Las bestias ya dormidas resollaban en sus rincones. Con cautela el entumido joven acercó su cuerpo contra el cerdo que no se inmutó ante la proximidad del necesitado; era común que al alba, al abrir los ojos, su primera imagen fuera la del calmo animal, guareciéndolo del frío.
El viento fue aumentando según avanzaron las horas, la lluvia se manifestó decidida, incentivada por la fuerza del norte. Luego, las horas contadas al son del caer del agua sobre las charcas anegadas, el oscuro manto amainó en el horizonte.
Aquella noche, como nunca, recordó lo que soñara.
Era joven, tanto que aun sus bellos recién le cubrían la cara. Alegre y lleno de ansias por hacer, crecer y plantar tierras. Las energías le alcanzaban para faenar tanto monte que su vista no cubría. Luego, el devenir le entregaba un amor en una tierna mujer; él con miedo lo acogía en su pecho, mas presentía que no todo lo bello era bueno. Y este amor era demasiado hermoso, tanto como nada en su vida hubiese descubierto. Pero incauto, entregó lo mismo que creía debía retribuir y aún más. Entonces el tiempo le develaba que estaba errado, y su amor se desvaneció como la neblina que engullía sus páramos. Triste se quedó observando este amor desde lejos, parado a la orilla de un viejo puente, veía como ella se alejaba cada vez más hasta unirse a otro hombre, un jutre a caballo cubierto de ponchos y alhajas desconocidas para él. Este le engendraba una pequeña criatura. La pena le sobrepasaba, y decepcionado de la vida se lanza a un río lleno de otros seres como él que le increpaban, pues cada una de esas almas reclamaba ser la más triste, la más desamparada, la que más mereciera la pena de otros. Y en compañía de este amargo río de quejumbrosos, llegaban hasta un amplio llano de aguas, que no sabía cómo describirlo, pero le ayudo apuntando, un mar.

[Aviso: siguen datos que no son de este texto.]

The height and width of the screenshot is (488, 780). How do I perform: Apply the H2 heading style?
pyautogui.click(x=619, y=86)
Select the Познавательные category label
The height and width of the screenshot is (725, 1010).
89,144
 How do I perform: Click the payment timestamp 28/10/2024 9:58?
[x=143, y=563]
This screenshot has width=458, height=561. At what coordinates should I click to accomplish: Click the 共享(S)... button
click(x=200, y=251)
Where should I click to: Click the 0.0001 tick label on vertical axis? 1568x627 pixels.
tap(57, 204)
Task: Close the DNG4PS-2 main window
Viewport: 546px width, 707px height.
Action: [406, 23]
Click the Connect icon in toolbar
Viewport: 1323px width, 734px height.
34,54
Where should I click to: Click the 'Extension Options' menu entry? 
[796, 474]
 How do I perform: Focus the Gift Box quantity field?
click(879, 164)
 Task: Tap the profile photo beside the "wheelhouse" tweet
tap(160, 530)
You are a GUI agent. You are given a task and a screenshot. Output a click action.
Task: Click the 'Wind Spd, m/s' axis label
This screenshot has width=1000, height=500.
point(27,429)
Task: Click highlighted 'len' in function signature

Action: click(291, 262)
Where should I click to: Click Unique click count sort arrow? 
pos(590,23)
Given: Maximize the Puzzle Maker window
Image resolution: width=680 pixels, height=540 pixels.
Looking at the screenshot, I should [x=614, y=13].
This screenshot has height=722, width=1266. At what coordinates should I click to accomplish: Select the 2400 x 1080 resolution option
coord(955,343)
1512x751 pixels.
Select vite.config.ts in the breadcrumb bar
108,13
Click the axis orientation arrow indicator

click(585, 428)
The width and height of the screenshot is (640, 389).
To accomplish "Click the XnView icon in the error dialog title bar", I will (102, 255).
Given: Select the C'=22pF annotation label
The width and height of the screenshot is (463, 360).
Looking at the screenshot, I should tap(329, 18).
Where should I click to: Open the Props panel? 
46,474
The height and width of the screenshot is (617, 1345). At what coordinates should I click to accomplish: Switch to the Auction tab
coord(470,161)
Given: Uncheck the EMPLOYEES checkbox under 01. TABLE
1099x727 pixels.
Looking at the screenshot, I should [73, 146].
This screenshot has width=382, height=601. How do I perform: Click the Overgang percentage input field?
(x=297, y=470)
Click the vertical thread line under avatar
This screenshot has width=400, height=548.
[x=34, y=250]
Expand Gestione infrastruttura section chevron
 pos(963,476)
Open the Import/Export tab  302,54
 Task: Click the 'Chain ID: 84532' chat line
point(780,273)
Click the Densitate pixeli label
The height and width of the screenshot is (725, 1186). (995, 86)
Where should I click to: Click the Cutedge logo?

Despertó no menos triste que al adormecerse. Abrió los ojos con el cerdo a su lado. Se paró tan calmado como el sol al erguirse tras las nubes censoras. Recordó el sueño y lloró, sólo porque así debía de ser.
Una suave claridad quería nacer, sutil y sin protagonismo tras las nubladas cumbres de la Cordillera de los Andes, la lluvia persistente impedía ver el círculo luminiscente calado a través de la densa y húmeda neblina.
Existen vidas vacuas, otras que sin serlo pasan inadvertidas, algunas incluso intrascendentes no menguan la historia. Mas la de él, era una vida vedada al mundo, a las visiones, hasta el punto de desaparecer ante su propia existencia. Sin duda que no podía ser llamada una vida. Solo era quien cortaba la leña para una anciana decrépita, y ella no le consideraba. Era un hijo, un cerdo, un pato, o las simples manos que tomaban el hacha con más fuerza que las de una mujer acabada.
4.
La anciana preparaba para levantarse. No había sido para ella una buena noche. Las molestas pulgas con la humedad buscaban refugio entre sus sábanas. El rescoldo aún se mantenía fiel bajo el tibio manto de ceniza, el calor era poco, pero suficiente para dar fuego a una madera seca. Para esto debía recurrir a su querido y amado hijo encadenado al encino. Se amarró el chal a su cabeza, pues la llovizna era incipiente. Miró hacia la rancha y no vio movimiento aparente. Los patos ya salieron, seguro, pensó. Y el cerdo dormiría junto a su querido, siempre dormían bastante cuando llovía. Tomó el hacha y se acercó al chiquero, la apoyó en la entrada y volvió en busca de algunos troncos que necesitaban ser divididos en piezas más pequeñas. Tendría que hacer un buen fuego si quería cocinar el caldo de papas que le prometiera a su Lalito. Llegó hasta la bodega, una indigna pieza colmada de palos y maderas de variados tamaños. El Cholo no se veía. Habría que amarrarlo por algunos días para que escarmiente, pensó la vieja mientras con grandes esfuerzos arrastraba el tronco que su hijo a punta de hacha debería cortar.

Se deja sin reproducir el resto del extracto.